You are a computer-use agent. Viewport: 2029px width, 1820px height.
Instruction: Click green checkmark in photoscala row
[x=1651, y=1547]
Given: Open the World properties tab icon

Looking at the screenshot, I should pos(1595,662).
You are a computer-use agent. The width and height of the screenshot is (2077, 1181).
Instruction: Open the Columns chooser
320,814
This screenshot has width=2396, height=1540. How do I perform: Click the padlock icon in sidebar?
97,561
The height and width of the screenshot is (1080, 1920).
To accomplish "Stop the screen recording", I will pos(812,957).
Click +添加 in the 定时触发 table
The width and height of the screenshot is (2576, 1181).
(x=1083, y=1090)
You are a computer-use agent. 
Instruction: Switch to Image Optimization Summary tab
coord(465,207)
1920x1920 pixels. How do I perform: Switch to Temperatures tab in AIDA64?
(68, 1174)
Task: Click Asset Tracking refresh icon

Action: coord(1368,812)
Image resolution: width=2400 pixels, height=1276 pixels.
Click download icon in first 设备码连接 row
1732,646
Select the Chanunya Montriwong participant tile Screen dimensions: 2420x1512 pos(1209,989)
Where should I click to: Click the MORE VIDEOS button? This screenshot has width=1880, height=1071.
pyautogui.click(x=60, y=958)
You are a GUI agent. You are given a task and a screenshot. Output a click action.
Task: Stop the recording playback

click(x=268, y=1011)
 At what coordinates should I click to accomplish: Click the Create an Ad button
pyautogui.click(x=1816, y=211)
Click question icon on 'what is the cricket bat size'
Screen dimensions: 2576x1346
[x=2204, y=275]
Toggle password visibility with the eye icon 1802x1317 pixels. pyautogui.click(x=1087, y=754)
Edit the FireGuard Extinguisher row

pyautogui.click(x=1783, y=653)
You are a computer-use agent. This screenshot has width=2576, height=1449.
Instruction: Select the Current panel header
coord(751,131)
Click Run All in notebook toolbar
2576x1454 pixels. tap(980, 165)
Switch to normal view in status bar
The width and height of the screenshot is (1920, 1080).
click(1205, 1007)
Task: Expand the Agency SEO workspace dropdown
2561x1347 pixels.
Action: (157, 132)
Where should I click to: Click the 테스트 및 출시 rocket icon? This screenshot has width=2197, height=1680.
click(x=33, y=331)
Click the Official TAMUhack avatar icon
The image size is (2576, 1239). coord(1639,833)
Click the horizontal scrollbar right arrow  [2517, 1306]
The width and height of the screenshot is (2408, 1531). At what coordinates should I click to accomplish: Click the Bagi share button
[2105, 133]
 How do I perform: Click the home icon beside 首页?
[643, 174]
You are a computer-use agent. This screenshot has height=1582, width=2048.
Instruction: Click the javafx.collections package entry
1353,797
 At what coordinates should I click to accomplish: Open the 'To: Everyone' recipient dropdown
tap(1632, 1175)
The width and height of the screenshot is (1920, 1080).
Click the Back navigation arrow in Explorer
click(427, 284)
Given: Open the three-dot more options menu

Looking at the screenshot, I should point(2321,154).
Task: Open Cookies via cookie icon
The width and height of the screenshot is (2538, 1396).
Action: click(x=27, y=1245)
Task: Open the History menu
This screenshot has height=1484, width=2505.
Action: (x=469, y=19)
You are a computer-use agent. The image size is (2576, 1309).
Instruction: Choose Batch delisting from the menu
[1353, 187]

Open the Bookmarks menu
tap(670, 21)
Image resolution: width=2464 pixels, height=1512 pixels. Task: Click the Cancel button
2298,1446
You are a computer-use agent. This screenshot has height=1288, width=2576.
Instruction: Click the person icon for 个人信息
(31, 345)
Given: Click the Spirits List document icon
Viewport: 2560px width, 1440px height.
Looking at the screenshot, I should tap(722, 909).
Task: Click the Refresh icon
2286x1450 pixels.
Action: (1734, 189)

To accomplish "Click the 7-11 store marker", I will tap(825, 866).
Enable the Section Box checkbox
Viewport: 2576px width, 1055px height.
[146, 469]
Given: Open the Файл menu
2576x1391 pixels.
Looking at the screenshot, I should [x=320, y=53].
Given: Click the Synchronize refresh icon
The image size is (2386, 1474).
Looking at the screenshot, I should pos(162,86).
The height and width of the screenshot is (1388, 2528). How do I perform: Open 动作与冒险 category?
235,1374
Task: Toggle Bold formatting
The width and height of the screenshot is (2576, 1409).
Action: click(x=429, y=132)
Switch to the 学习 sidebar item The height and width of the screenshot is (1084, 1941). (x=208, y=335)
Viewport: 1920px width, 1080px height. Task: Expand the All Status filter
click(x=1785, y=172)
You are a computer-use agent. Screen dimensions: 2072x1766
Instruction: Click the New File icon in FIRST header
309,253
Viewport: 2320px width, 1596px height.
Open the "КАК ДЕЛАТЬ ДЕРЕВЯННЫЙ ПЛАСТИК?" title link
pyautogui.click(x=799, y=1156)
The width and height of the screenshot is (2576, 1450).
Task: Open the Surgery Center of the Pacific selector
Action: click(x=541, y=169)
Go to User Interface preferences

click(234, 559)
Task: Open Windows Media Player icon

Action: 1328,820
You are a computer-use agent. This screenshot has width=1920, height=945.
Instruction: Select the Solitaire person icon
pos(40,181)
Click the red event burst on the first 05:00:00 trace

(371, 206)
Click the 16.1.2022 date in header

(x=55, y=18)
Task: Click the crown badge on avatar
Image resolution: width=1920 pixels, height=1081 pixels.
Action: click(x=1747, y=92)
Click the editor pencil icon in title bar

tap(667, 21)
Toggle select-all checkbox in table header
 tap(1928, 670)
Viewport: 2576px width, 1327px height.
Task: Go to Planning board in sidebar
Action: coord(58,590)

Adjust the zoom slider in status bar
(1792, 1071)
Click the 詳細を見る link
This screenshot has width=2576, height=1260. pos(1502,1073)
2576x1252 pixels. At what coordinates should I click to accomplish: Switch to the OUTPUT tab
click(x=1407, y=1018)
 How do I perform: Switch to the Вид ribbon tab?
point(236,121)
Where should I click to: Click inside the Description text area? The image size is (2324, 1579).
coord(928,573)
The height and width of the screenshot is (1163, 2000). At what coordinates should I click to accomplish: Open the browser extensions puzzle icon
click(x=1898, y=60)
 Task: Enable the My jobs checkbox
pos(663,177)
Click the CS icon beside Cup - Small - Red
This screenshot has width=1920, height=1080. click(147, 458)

### Work order
In the entries above, please find the line with "has height=1288, width=2576." and the line with "Given: Open the Файл menu", then write out exactly those two lines and every line between them, and nothing more.

### Answer for the task
You are a computer-use agent. This screenshot has height=1288, width=2576.
Instruction: Click the person icon for 个人信息
(31, 345)
Given: Click the Spirits List document icon
Viewport: 2560px width, 1440px height.
Looking at the screenshot, I should tap(722, 909).
Task: Click the Refresh icon
2286x1450 pixels.
Action: (1734, 189)

To accomplish "Click the 7-11 store marker", I will tap(825, 866).
Enable the Section Box checkbox
Viewport: 2576px width, 1055px height.
[146, 469]
Given: Open the Файл menu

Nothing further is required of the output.